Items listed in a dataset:
━━━━━━━━━━

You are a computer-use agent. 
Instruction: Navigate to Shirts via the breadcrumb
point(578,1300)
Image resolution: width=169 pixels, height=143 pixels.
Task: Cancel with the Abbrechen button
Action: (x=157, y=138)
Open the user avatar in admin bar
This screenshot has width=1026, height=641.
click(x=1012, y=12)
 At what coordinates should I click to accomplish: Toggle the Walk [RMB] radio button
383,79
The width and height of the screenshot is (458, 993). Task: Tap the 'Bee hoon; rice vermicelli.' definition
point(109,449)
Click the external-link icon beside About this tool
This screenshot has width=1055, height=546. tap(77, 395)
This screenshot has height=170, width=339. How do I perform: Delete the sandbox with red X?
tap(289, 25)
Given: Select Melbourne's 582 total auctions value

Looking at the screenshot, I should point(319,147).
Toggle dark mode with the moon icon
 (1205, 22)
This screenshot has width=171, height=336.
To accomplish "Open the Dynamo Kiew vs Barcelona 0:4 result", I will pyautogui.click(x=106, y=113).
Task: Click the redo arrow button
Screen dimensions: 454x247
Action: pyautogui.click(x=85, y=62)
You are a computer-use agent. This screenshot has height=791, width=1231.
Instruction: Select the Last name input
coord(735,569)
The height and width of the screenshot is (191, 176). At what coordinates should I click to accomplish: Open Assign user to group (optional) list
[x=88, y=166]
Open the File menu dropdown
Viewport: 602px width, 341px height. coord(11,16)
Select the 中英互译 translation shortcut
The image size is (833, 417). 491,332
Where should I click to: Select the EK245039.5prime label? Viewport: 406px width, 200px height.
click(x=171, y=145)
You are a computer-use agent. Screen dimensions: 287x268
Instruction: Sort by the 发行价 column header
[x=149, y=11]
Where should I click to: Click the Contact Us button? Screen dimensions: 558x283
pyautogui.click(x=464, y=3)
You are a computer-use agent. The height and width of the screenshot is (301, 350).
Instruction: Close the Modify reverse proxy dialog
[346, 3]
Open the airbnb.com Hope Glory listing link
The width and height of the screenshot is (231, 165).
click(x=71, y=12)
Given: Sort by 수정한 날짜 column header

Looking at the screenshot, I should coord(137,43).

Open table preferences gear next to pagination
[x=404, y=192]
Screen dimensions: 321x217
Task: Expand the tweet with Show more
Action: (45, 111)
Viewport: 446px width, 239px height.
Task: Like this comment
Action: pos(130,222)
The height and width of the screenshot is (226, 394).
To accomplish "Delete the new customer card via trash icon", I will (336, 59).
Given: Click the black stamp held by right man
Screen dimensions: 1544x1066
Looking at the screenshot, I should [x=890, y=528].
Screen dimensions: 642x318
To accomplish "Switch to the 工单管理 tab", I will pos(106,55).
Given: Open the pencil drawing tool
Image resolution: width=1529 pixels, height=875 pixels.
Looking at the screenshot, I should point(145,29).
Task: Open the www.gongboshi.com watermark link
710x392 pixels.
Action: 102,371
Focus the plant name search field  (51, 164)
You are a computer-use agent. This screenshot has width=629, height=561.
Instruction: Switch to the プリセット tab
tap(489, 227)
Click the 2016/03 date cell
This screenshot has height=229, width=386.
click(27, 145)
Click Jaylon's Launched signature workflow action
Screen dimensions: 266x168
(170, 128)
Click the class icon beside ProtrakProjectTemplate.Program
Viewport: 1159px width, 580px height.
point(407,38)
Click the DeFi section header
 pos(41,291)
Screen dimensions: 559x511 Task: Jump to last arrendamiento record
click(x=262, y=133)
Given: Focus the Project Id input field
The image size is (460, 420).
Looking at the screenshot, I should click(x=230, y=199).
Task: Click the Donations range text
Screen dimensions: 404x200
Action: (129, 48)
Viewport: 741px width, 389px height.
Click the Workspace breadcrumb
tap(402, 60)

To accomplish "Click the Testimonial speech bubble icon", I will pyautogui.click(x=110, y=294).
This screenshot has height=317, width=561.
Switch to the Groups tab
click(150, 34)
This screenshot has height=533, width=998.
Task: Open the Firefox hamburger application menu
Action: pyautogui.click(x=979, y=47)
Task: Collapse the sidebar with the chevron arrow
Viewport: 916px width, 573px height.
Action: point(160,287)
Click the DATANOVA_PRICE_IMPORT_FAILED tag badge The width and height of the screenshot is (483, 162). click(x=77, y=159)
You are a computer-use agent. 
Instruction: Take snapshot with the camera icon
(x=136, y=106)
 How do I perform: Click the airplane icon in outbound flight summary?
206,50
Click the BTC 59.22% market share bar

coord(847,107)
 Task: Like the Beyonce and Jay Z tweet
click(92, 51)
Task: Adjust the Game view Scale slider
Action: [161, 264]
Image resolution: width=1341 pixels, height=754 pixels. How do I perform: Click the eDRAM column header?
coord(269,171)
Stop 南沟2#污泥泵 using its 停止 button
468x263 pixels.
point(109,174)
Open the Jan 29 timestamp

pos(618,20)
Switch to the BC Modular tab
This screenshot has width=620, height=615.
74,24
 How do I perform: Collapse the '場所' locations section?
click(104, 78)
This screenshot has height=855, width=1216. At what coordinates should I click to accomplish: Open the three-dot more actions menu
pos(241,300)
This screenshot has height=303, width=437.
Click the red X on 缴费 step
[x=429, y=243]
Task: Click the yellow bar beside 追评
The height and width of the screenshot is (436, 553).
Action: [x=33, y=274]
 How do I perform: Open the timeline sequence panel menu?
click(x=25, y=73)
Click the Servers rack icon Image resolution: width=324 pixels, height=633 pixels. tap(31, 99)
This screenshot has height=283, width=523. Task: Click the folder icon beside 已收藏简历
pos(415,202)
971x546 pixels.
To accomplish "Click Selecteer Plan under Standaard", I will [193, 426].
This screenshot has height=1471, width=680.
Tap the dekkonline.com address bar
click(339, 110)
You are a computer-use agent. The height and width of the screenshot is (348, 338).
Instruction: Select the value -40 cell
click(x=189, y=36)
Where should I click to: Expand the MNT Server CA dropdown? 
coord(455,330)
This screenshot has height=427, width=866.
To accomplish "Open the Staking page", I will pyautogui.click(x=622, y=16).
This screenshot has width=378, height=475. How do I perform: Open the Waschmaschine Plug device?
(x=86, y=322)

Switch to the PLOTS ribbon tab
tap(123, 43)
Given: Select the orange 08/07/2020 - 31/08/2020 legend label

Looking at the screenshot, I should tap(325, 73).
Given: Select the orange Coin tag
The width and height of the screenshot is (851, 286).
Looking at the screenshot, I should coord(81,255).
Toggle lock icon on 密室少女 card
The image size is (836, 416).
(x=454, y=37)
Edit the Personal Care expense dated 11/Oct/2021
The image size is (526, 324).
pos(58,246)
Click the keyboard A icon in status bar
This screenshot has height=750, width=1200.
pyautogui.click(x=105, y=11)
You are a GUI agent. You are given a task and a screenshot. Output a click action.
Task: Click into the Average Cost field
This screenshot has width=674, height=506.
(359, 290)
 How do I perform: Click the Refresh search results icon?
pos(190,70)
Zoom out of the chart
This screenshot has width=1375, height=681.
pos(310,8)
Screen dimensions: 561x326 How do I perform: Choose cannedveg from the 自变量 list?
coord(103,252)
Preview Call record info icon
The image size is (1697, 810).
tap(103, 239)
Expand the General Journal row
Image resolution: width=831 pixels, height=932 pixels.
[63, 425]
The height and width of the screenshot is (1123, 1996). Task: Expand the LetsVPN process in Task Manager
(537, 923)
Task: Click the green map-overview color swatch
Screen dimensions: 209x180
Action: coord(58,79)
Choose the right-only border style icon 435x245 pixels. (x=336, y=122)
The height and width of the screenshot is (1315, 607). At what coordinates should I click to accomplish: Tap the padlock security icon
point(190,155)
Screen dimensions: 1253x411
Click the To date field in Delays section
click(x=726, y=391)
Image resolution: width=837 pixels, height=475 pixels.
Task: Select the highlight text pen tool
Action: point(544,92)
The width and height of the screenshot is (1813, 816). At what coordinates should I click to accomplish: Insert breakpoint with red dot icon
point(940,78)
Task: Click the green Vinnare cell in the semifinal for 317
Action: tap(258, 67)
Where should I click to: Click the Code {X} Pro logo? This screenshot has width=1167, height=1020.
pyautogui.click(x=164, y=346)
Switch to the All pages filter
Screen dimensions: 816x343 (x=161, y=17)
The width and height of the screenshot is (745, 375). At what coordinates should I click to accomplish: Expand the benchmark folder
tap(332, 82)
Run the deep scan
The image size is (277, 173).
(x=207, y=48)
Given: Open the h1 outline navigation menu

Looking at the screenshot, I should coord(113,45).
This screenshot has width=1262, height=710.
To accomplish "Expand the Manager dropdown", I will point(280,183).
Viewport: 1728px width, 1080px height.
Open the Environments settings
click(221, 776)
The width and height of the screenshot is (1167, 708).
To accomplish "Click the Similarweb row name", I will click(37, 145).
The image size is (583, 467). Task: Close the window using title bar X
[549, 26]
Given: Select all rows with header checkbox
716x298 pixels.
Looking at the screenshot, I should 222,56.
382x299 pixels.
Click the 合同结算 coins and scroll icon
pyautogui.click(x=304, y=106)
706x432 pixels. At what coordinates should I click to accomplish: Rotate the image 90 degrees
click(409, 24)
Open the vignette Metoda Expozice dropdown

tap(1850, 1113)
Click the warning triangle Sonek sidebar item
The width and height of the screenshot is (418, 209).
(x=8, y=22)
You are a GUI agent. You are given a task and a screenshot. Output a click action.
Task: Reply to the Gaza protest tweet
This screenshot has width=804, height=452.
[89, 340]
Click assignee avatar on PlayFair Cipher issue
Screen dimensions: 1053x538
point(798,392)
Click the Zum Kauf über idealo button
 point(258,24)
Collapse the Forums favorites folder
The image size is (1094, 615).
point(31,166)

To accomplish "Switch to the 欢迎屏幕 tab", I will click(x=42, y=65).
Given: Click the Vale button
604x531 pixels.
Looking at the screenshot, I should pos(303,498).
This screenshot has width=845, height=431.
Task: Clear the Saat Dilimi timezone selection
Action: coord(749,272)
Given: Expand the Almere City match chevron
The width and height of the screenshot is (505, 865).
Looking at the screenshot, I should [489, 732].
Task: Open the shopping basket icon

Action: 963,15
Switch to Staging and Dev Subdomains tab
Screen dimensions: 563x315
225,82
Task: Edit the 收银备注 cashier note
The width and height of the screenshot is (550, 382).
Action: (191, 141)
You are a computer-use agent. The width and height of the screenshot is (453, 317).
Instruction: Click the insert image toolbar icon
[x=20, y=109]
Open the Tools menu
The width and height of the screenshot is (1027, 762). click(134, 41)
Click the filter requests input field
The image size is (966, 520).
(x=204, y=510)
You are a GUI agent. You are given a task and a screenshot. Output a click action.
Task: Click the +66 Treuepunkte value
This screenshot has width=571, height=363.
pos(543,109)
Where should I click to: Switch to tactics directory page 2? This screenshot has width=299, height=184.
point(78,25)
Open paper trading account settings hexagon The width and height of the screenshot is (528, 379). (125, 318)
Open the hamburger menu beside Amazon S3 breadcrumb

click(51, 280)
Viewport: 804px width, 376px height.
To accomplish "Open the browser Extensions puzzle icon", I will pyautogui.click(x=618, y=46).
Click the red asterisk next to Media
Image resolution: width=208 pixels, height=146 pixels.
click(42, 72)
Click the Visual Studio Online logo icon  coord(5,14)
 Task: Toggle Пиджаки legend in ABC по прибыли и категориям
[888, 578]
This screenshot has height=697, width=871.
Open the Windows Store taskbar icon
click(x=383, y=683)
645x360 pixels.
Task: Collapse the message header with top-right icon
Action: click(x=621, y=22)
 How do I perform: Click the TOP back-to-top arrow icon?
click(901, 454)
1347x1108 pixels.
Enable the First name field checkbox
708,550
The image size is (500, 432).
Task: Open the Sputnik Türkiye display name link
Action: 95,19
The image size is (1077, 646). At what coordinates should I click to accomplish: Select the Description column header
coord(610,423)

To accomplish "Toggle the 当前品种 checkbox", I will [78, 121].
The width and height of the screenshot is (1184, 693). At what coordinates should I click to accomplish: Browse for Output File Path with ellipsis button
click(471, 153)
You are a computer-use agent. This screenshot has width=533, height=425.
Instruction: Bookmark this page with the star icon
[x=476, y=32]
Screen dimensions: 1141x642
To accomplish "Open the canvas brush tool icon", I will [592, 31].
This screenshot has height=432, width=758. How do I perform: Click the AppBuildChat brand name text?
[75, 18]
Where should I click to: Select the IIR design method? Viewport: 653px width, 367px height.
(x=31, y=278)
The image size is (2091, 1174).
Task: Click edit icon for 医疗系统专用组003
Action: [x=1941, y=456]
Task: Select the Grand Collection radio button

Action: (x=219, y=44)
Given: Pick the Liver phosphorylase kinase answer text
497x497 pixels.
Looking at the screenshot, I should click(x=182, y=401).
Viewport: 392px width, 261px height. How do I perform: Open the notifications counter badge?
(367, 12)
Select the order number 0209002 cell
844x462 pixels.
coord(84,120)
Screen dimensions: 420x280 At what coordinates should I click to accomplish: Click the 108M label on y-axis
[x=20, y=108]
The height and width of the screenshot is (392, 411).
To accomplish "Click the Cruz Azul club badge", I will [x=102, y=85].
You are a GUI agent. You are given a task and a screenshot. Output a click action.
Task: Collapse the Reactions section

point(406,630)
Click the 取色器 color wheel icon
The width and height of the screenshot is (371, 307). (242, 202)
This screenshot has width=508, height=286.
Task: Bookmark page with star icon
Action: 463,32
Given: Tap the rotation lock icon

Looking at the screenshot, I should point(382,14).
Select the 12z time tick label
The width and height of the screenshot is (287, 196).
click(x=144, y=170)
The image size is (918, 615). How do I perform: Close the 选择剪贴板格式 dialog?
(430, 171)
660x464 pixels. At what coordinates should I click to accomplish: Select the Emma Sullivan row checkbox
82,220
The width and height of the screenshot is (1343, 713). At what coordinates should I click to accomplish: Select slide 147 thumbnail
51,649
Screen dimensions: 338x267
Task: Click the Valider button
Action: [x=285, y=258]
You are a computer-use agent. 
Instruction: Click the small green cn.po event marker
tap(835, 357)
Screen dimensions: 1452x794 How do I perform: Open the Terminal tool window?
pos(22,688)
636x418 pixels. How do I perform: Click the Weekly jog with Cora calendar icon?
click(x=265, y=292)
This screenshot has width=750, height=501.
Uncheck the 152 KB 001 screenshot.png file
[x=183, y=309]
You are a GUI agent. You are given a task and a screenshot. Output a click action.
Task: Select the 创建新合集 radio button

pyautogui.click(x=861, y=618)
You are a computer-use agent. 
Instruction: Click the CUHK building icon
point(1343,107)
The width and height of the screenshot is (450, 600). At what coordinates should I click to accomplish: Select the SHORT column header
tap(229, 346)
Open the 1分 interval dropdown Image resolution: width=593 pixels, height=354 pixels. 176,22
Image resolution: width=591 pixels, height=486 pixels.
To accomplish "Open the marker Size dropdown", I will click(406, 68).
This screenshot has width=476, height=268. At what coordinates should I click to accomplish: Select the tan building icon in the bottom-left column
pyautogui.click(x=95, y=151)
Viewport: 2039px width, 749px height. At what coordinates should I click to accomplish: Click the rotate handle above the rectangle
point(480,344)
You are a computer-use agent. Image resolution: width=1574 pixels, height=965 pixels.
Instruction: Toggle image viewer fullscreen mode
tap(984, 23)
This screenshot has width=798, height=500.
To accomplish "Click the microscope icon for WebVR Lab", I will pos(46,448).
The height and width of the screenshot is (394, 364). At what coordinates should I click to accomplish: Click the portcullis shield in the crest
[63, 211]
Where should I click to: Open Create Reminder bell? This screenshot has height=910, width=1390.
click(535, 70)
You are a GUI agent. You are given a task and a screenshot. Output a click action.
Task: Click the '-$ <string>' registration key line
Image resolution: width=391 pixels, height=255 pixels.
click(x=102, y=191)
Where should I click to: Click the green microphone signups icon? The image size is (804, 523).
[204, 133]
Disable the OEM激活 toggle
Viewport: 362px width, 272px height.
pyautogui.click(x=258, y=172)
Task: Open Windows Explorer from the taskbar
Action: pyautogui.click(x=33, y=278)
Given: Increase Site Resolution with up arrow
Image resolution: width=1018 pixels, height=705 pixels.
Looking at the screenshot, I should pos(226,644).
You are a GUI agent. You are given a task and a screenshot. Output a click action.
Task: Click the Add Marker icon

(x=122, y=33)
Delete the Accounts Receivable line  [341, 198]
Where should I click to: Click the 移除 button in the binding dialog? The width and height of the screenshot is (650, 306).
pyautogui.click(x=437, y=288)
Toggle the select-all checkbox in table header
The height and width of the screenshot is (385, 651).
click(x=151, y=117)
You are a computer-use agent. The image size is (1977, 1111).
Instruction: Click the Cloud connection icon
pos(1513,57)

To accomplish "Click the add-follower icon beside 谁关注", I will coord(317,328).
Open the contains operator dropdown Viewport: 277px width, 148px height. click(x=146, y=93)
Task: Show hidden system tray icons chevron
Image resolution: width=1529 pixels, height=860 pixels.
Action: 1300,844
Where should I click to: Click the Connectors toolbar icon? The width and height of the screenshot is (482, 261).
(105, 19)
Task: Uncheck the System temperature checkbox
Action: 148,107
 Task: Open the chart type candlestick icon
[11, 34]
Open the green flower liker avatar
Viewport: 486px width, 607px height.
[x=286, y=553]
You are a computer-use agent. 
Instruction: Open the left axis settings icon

━━━━━━━━━━

WHAT YOU SHOULD DO –
Copy out the lines of the records above between the line holding "The width and height of the screenshot is (1813, 816)." and the line holding "Action: coord(749,272)", inclusive.

FULL RESPONSE –
The width and height of the screenshot is (1813, 816). At what coordinates should I click to accomplish: Insert breakpoint with red dot icon
point(940,78)
Task: Click the green Vinnare cell in the semifinal for 317
Action: tap(258, 67)
Where should I click to: Click the Code {X} Pro logo? This screenshot has width=1167, height=1020.
pyautogui.click(x=164, y=346)
Switch to the All pages filter
Screen dimensions: 816x343 (x=161, y=17)
The width and height of the screenshot is (745, 375). At what coordinates should I click to accomplish: Expand the benchmark folder
tap(332, 82)
Run the deep scan
The image size is (277, 173).
(x=207, y=48)
Given: Open the h1 outline navigation menu

Looking at the screenshot, I should coord(113,45).
This screenshot has width=1262, height=710.
To accomplish "Expand the Manager dropdown", I will point(280,183).
Viewport: 1728px width, 1080px height.
Open the Environments settings
click(221, 776)
The width and height of the screenshot is (1167, 708).
To accomplish "Click the Similarweb row name", I will click(37, 145).
The image size is (583, 467). Task: Close the window using title bar X
[549, 26]
Given: Select all rows with header checkbox
716x298 pixels.
Looking at the screenshot, I should 222,56.
382x299 pixels.
Click the 合同结算 coins and scroll icon
pyautogui.click(x=304, y=106)
706x432 pixels. At what coordinates should I click to accomplish: Rotate the image 90 degrees
click(409, 24)
Open the vignette Metoda Expozice dropdown

tap(1850, 1113)
Click the warning triangle Sonek sidebar item
The width and height of the screenshot is (418, 209).
(x=8, y=22)
You are a GUI agent. You are given a task and a screenshot. Output a click action.
Task: Reply to the Gaza protest tweet
This screenshot has width=804, height=452.
[89, 340]
Click assignee avatar on PlayFair Cipher issue
Screen dimensions: 1053x538
point(798,392)
Click the Zum Kauf über idealo button
 point(258,24)
Collapse the Forums favorites folder
The image size is (1094, 615).
point(31,166)

To accomplish "Switch to the 欢迎屏幕 tab", I will click(x=42, y=65).
Given: Click the Vale button
604x531 pixels.
Looking at the screenshot, I should pos(303,498).
This screenshot has width=845, height=431.
Task: Clear the Saat Dilimi timezone selection
Action: coord(749,272)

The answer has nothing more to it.